### Work request
Among the entries that follow, find the lines containing the string "computer" and copy them.
======== Extracted data ========
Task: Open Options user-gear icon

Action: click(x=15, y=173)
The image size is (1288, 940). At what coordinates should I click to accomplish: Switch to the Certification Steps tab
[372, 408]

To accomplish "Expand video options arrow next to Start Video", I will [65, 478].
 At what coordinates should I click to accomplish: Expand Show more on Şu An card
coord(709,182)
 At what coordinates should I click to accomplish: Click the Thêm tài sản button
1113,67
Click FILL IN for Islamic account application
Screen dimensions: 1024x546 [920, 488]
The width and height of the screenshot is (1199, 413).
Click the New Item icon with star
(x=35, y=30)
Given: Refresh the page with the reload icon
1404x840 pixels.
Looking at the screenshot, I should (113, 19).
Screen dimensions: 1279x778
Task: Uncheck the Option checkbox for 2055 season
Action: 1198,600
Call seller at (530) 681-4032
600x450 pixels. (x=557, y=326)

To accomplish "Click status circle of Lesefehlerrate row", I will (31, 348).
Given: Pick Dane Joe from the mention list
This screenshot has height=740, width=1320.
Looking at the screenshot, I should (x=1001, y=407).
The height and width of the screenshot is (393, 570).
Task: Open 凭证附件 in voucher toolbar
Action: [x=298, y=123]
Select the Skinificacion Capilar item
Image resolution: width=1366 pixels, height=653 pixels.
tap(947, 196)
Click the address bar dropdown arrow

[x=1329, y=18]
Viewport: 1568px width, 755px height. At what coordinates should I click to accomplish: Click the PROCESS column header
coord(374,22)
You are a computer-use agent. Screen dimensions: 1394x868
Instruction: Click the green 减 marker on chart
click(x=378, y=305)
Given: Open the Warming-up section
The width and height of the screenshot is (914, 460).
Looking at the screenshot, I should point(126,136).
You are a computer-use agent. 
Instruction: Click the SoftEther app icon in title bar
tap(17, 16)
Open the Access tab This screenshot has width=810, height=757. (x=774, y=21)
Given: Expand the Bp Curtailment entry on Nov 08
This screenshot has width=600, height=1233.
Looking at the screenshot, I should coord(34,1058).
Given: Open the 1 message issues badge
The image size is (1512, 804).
========
### Solution for this problem
You are a computer-use agent. Screen dimensions: 1394x868
You are a computer-use agent. 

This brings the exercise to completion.